*What the task requires*:
From the data below, retype exactly the lines starting with the one that contains "The width and height of the screenshot is (1357, 896)." and ending with the one that contains "This screenshot has width=630, height=412.", both included.

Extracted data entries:
▽
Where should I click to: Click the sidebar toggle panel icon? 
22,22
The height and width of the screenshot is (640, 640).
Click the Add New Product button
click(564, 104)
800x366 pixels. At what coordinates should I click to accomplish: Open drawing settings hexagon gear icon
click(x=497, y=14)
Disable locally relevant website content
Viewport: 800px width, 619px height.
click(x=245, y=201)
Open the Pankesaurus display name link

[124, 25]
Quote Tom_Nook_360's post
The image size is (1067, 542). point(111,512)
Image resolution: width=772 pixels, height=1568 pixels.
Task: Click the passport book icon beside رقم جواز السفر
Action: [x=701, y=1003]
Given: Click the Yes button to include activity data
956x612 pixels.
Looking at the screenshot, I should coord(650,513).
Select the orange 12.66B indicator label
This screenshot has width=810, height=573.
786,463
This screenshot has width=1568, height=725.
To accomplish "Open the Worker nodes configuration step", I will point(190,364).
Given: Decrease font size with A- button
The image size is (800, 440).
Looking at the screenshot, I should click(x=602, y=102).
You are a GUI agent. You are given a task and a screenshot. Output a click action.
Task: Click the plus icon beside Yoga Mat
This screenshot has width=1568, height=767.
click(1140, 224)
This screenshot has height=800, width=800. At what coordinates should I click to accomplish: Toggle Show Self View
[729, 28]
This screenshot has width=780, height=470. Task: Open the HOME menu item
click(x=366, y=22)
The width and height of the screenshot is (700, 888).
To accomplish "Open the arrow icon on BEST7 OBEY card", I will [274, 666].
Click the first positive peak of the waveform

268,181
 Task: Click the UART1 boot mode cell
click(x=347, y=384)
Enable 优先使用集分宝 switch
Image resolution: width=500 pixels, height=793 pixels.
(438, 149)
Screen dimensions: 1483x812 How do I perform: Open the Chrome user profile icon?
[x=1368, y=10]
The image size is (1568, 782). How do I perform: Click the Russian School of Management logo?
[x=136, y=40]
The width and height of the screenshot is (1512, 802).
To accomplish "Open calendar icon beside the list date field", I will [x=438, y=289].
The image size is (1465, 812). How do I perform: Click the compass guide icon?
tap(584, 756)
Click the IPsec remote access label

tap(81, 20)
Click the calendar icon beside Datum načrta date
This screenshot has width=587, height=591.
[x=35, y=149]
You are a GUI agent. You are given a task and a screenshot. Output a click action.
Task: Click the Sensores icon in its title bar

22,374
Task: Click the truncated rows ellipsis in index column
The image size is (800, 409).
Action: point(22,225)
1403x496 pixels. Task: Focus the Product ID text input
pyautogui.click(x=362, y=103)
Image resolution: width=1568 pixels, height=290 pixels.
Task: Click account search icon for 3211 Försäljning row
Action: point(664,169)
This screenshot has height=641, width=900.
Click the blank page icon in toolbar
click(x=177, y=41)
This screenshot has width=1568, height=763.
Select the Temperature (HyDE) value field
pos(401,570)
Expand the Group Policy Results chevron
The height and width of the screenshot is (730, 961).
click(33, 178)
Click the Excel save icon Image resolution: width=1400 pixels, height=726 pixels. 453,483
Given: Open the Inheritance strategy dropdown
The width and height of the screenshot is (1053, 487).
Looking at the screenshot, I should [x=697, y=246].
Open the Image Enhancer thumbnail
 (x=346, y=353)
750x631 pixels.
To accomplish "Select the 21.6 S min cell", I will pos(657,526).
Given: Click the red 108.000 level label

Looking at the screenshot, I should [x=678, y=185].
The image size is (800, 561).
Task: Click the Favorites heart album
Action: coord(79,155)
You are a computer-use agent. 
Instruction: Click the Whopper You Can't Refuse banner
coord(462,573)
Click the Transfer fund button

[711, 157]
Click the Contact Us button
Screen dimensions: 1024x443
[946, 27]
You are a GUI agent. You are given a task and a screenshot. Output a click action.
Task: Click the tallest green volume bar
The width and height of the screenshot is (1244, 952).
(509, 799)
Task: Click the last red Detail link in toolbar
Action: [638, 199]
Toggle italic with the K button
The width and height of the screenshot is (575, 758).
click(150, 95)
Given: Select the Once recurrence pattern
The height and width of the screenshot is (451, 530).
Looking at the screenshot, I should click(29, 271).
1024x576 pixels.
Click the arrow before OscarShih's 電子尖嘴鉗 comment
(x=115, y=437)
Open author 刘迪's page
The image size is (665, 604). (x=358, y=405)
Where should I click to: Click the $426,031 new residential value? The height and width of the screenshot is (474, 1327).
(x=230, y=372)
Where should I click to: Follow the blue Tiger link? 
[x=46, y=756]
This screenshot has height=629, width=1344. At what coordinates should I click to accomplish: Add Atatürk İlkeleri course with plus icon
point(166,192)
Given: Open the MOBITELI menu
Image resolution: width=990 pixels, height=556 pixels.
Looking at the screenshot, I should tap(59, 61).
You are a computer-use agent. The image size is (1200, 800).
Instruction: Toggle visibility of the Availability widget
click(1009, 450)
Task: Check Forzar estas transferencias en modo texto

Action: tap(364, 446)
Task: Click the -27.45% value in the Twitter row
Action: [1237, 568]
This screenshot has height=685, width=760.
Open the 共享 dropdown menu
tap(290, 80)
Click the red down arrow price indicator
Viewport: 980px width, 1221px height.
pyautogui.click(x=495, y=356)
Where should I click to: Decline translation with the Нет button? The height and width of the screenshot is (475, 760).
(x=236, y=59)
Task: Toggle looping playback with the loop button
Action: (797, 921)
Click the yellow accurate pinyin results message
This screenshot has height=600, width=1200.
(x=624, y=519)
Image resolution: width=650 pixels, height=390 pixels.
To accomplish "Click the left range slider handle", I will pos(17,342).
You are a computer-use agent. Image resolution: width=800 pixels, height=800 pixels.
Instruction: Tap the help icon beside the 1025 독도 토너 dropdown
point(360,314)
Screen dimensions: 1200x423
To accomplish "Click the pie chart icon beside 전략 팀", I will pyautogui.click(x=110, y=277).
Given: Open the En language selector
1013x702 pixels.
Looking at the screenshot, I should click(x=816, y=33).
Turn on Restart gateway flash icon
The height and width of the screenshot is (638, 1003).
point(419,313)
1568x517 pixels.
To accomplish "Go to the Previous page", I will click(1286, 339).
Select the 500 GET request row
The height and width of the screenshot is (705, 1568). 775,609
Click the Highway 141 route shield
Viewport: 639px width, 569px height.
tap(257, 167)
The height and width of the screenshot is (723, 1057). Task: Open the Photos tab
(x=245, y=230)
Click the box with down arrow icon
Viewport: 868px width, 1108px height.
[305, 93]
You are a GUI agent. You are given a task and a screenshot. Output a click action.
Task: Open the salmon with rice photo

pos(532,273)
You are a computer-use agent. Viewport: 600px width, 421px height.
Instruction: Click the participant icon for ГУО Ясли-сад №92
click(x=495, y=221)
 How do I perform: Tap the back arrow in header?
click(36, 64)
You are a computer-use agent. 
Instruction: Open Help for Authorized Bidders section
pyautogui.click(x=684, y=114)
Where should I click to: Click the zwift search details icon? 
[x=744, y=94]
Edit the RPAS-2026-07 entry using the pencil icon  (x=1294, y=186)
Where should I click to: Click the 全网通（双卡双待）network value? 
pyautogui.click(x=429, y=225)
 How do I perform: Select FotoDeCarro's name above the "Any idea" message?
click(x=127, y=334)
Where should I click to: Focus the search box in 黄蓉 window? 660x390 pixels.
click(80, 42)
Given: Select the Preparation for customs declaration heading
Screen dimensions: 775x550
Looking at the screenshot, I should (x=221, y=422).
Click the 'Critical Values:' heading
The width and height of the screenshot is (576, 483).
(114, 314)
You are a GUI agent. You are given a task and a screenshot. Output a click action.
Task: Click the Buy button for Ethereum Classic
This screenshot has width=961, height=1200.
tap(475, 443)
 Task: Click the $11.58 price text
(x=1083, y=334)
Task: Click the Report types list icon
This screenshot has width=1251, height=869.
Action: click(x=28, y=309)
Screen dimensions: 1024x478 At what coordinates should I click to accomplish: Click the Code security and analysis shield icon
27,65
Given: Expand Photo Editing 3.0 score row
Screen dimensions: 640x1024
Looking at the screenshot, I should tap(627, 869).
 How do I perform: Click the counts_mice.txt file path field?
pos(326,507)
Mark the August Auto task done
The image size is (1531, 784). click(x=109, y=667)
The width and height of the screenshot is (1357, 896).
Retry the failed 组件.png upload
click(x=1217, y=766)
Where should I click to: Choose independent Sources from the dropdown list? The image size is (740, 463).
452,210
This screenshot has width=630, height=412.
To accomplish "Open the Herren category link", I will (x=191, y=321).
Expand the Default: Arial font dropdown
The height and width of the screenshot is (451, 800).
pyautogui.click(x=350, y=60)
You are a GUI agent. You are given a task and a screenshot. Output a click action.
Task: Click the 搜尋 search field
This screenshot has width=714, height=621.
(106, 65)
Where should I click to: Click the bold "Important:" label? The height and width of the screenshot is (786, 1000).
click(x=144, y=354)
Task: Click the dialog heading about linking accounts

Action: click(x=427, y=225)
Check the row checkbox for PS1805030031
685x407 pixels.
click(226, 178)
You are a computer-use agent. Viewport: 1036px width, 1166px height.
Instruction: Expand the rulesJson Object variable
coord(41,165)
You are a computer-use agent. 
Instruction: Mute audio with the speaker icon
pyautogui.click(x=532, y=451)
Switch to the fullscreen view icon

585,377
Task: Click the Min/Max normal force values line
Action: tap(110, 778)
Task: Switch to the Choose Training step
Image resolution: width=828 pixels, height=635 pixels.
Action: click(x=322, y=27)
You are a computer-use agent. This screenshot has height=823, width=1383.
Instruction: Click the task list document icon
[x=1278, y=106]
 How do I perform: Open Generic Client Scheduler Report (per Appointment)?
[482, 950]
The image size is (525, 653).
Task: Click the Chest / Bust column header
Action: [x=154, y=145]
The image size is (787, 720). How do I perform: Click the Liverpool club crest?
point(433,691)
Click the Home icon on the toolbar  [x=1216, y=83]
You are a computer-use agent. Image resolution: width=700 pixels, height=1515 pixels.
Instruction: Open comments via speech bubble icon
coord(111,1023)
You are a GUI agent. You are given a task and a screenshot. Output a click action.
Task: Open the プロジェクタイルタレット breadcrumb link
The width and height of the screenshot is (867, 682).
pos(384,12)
△
*Written solution*:
The width and height of the screenshot is (1357, 896).
Retry the failed 组件.png upload
click(x=1217, y=766)
Where should I click to: Choose independent Sources from the dropdown list? The image size is (740, 463).
452,210
This screenshot has width=630, height=412.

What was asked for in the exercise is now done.